Thursday, April 26, 2012

A Really Depressing Prospect

I have been allowing my imagination to run wild imagining all the horrors that might occur if the Republicans win in 2012. How much will they shred the safety net? How far will they go to starve the beast? Will they actually succeed in repealing the New Deal or returning us to the Guilded Age?

I know some commentators believe that the economy will finally take off in 2013 and that whoever is in power will get credit. I confess to being skeptical. If the Republicans are serious in wanting massive fiscal and monetary tightening I am inclined to believe the 2013 economy will be frail enough that they will derail recovery. But now I see two articles suggesting that such a tightening is coming our way anyhow. One is about Ben Bernanke. It suggests that as soon as he was appointed Chairman of the Fed, he gave way to conventional economic wisdom and lost his willingness to take genuinely forceful measures to revive the economy. And, the author remarks:
This is pretty remarkable stuff and raises a frightening question: if this is what happens to someone who used to espouse aggressive monetary policy, what will happen to someone more timid?
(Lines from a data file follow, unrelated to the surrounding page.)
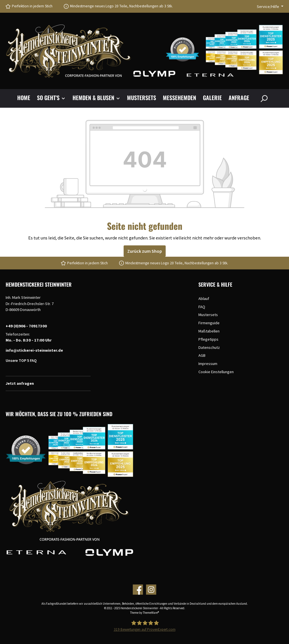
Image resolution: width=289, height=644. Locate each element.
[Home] (27, 98)
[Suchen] (264, 98)
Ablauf (204, 299)
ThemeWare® (151, 613)
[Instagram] (151, 589)
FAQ (202, 307)
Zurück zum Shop (144, 251)
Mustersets (208, 315)
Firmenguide (209, 323)
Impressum (208, 364)
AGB (202, 355)
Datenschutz (209, 347)
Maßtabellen (209, 331)
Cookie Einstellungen (216, 372)
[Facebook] (138, 589)
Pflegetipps (208, 339)
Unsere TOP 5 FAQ (21, 360)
It is highly unlike (sic) that a President Romney will reappoint Bernanke and its not clear Obama would either. How likely is it that the next Fed Chairman will be more likely to prematurely raise interest rates, no matter who controls the White House?
Even more alarming is this article about the "fiscal cliff" we are headed towards. At the end of 2012, the Bush tax cuts expire, automatic spending reductions kick in, unemployment benefits expire, and the debt ceiling is again reached. If these issues are not addressed we will automatically hit a massive fiscal contraction that will crash the economy. As the article wisely remarks, none of these issues are likely to be addressed before the election. That leaves the lame duck session to take care of them or at least make some sort of stop-gap measure until the next Congress is sworn in.

But here is the thing. If Obama is reelected, the Congressional Republicans will have exactly zero to avert such a disaster. We now know that no sooner had Obama been inaugurated, than Republicans were meeting to figure out how to wreck his presidency.  They considered this a much higher priority than addressing the worst economic crisis in nearly 80 years.  So, if they refuse to stop the economy from going over the fiscal cliff, and perhaps default on the national debt and block any new chairman of the Fed, or at least insist on one who will massively tighten, they should be able to bring on a sufficient economic crisis to deliver the next election to them by a landslide.